EXERCISE MATERIALS ▸
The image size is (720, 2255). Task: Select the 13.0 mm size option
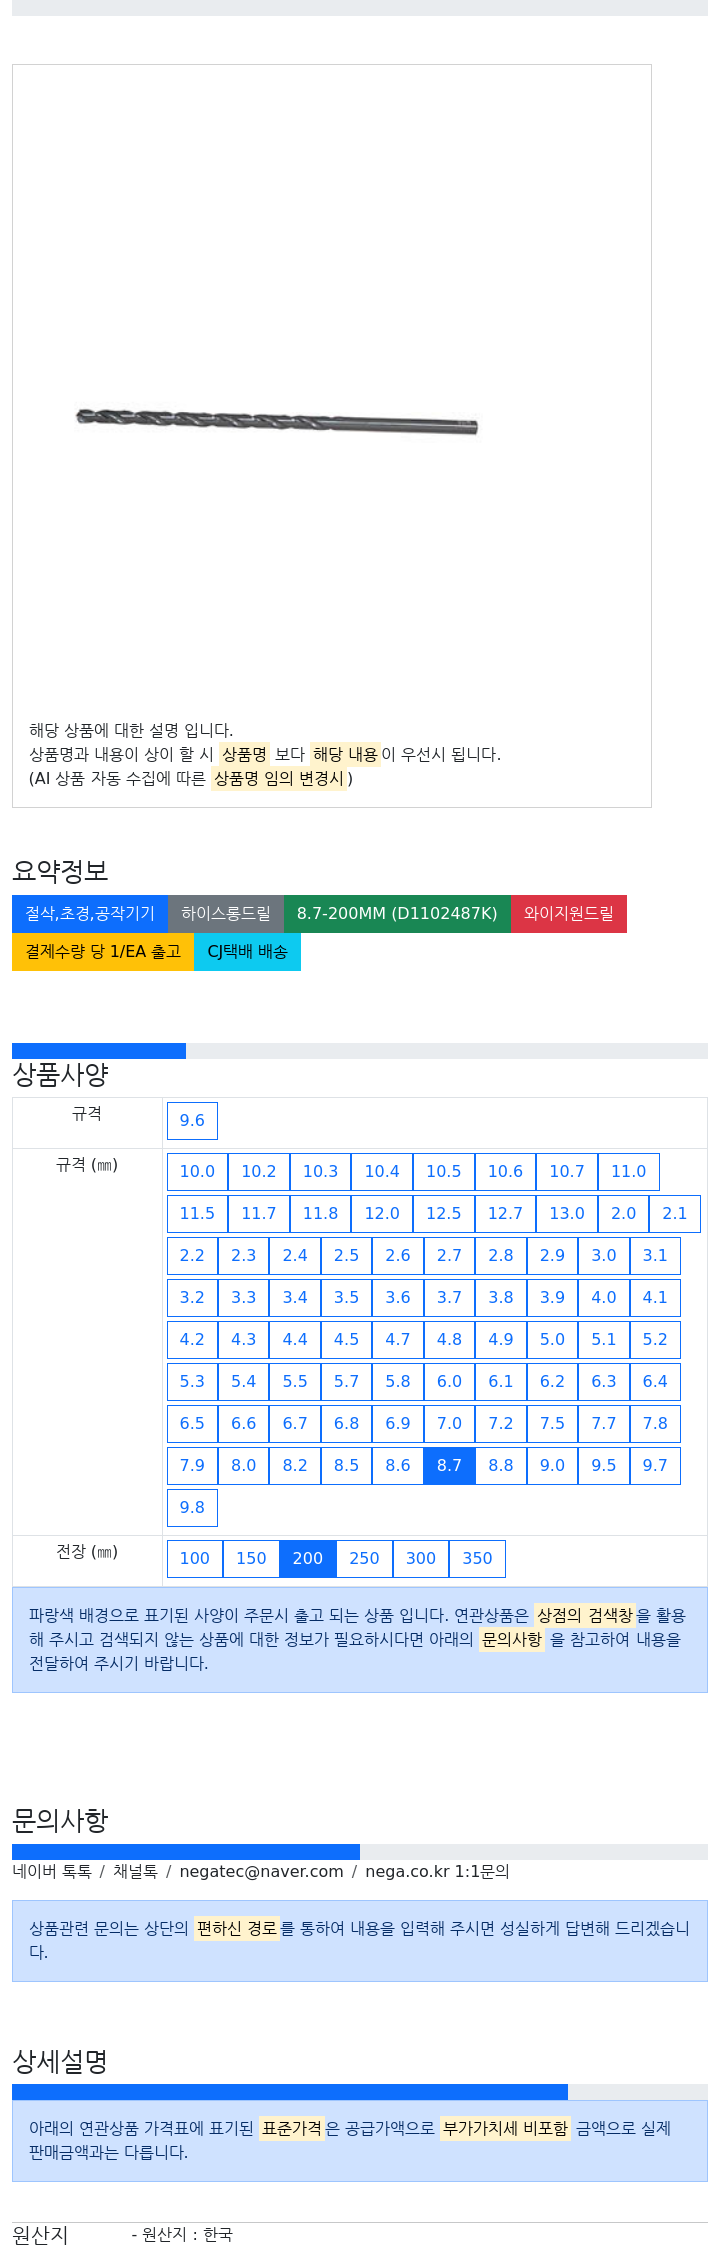tap(567, 1213)
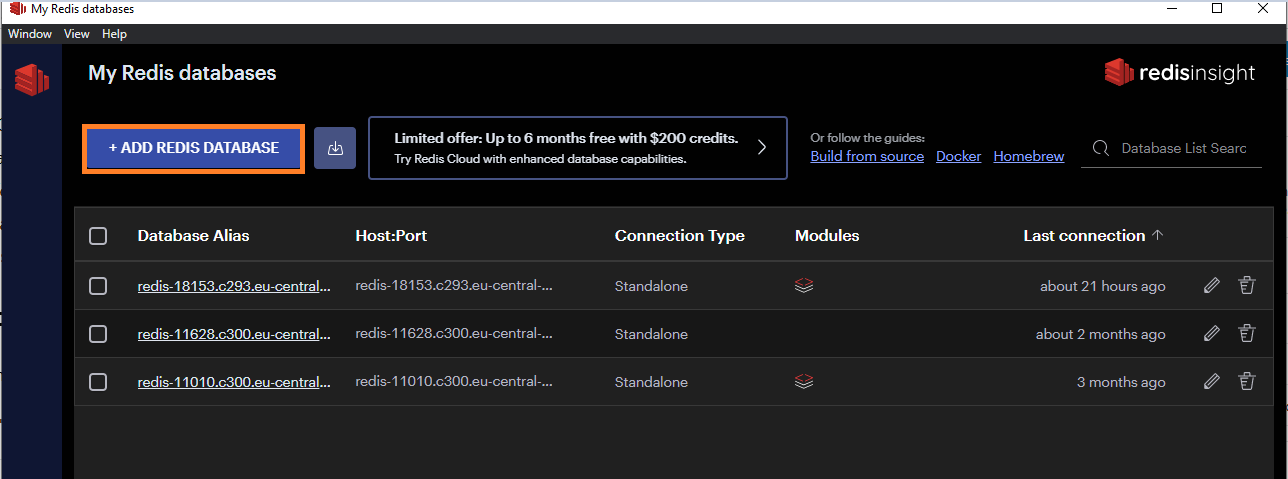This screenshot has width=1288, height=479.
Task: Delete the redis-11010 database via trash icon
Action: (1246, 382)
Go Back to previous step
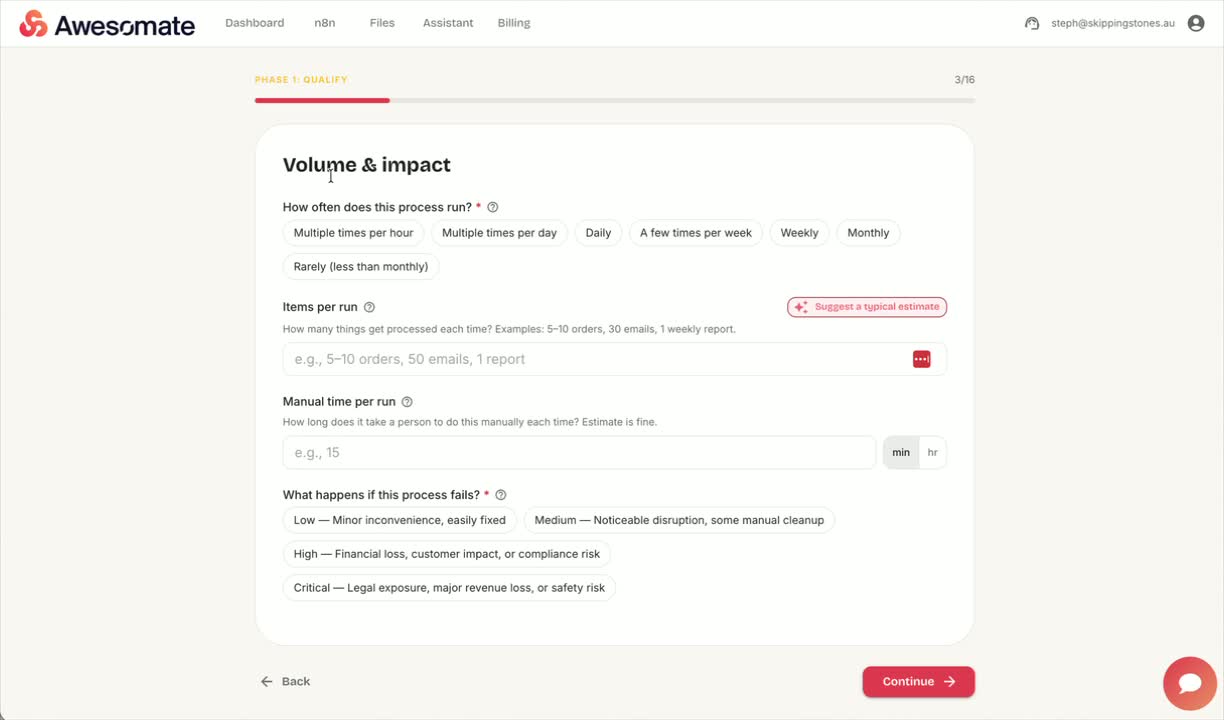 (x=285, y=682)
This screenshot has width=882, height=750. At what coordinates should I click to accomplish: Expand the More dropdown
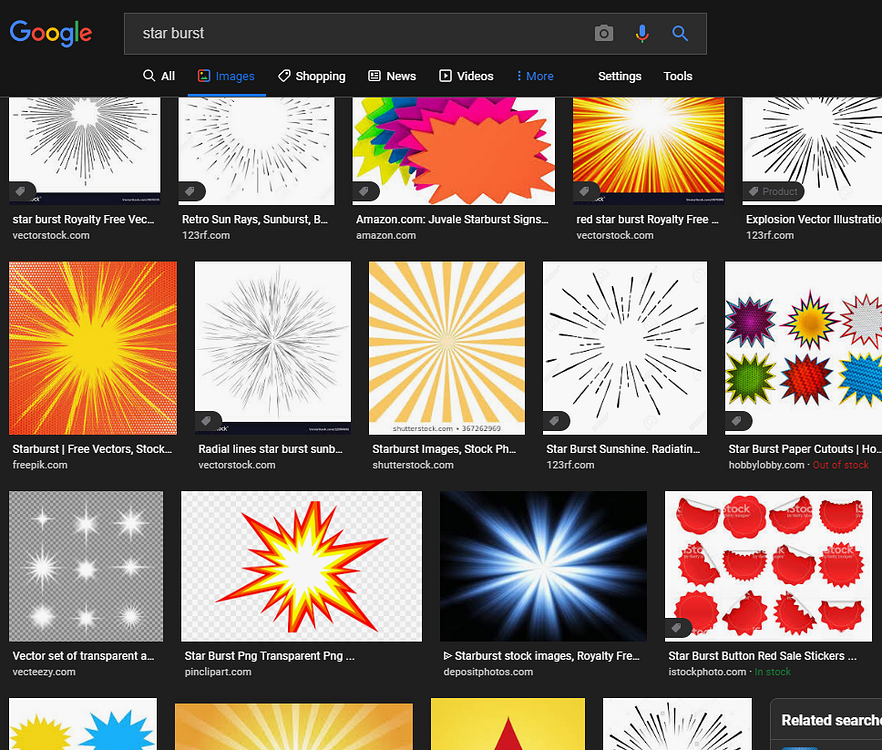(535, 76)
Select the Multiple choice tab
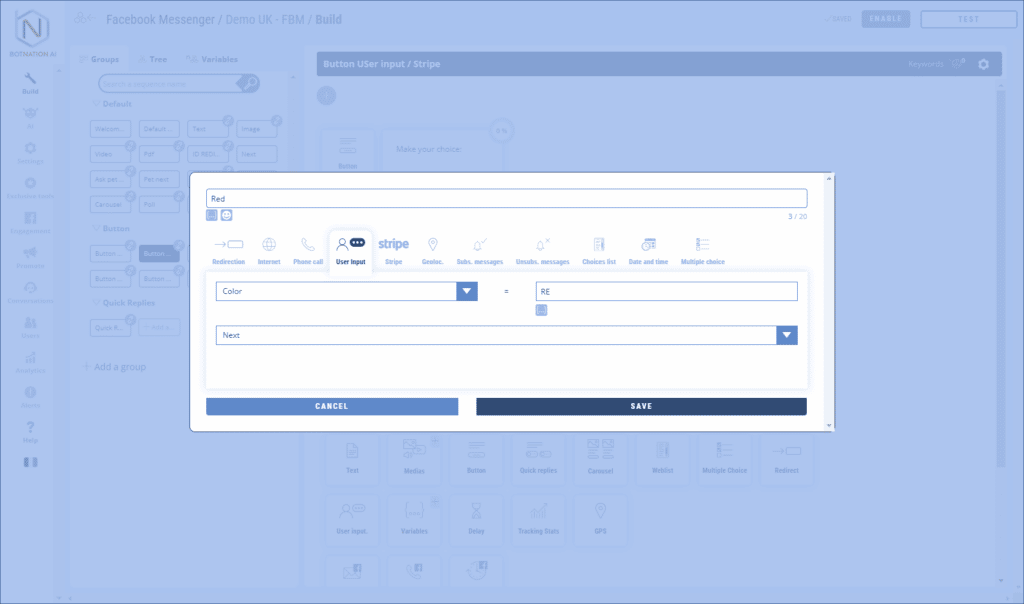 click(x=702, y=249)
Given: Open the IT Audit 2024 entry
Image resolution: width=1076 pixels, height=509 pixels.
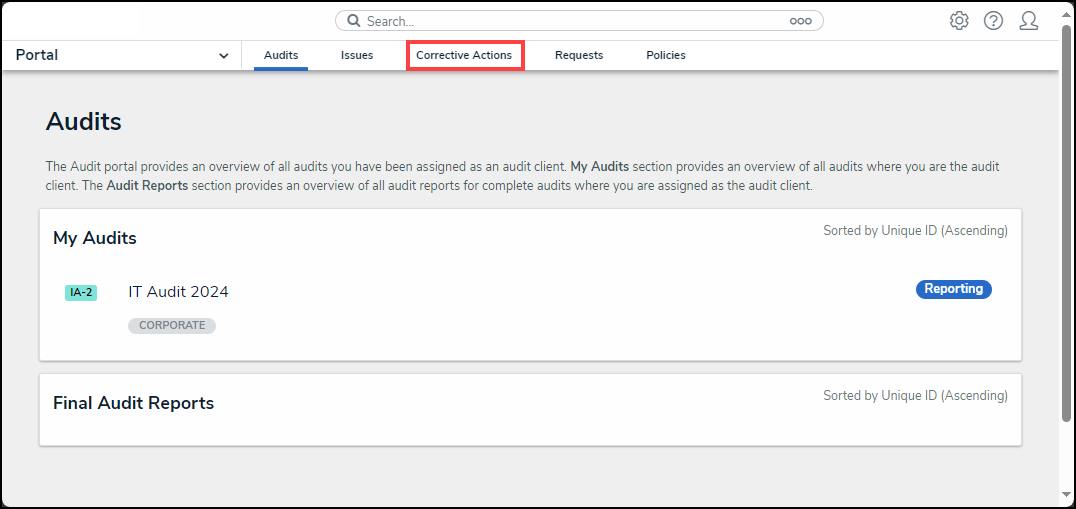Looking at the screenshot, I should coord(178,292).
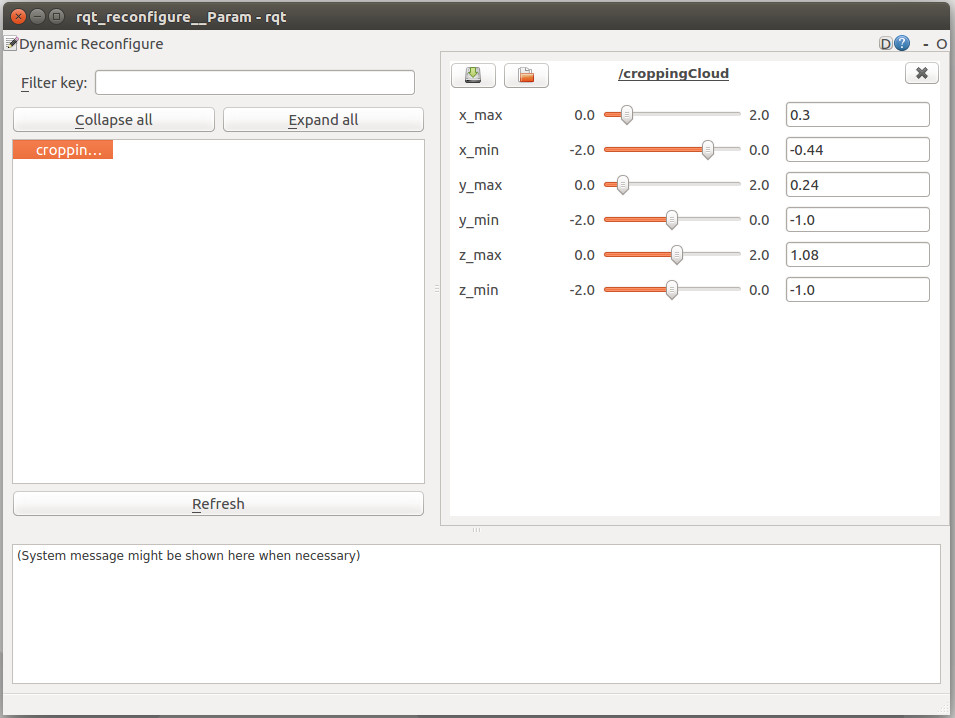Viewport: 955px width, 718px height.
Task: Hit Refresh to reload node list
Action: (218, 504)
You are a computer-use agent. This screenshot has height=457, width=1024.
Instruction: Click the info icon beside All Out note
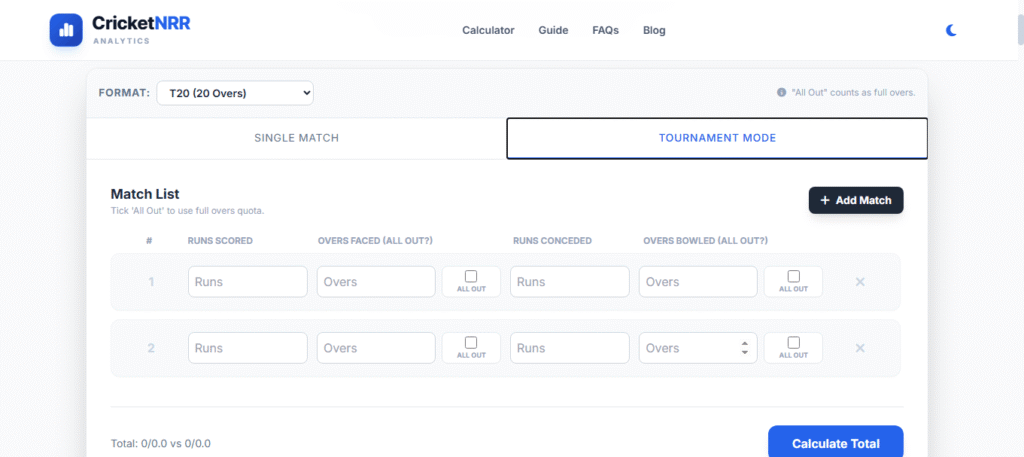click(x=781, y=93)

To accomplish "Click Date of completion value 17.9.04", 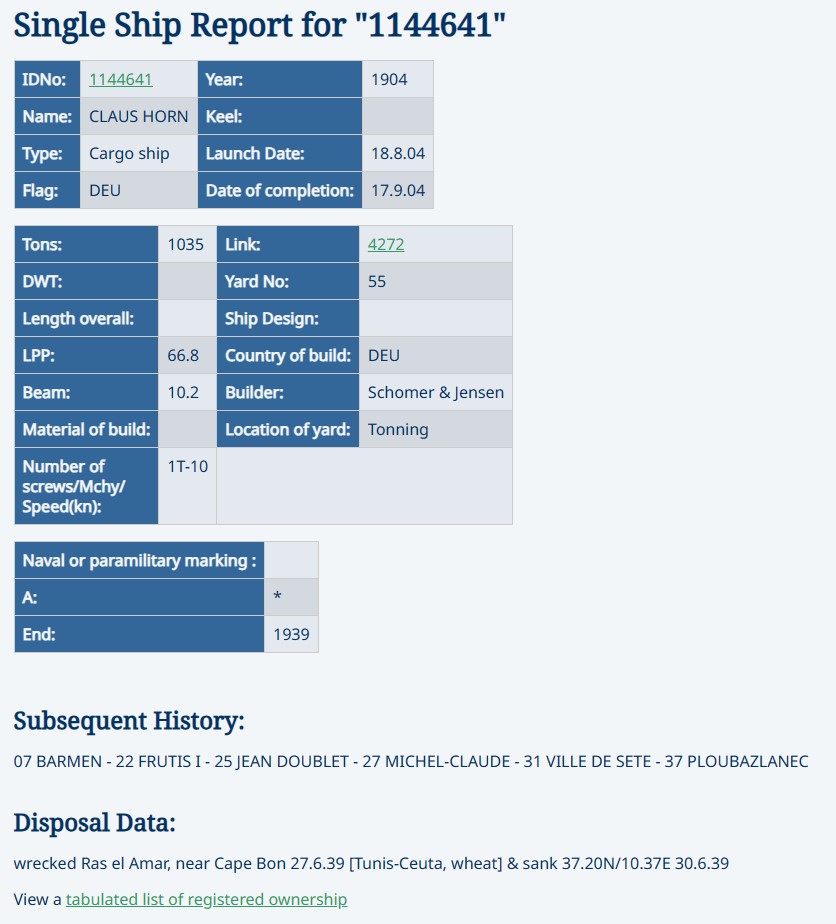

WHAT TO WORK ON ▸ Where the data contains images, drop them and print the rest exactly.

EXERCISE RESPONSE ▸
The image size is (720, 2255). Task: Select the 13.0 mm size option
tap(567, 1213)
This screenshot has width=1288, height=479.
Task: Delete the redis-11010 database via trash icon
Action: (1246, 382)
Go Back to previous step
 (x=285, y=682)
This screenshot has width=882, height=750. At what coordinates should I click to accomplish: Expand the More dropdown
(535, 76)
Select the Multiple choice tab
 click(x=702, y=249)
Given: Open the IT Audit 2024 entry
Image resolution: width=1076 pixels, height=509 pixels.
Looking at the screenshot, I should coord(178,292).
Viewport: 955px width, 718px height.
Task: Hit Refresh to reload node list
Action: (218, 504)
You are a computer-use agent. This screenshot has height=457, width=1024.
Instruction: Click the info icon beside All Out note
click(x=781, y=93)

To accomplish "Click Date of completion value 17.9.04", 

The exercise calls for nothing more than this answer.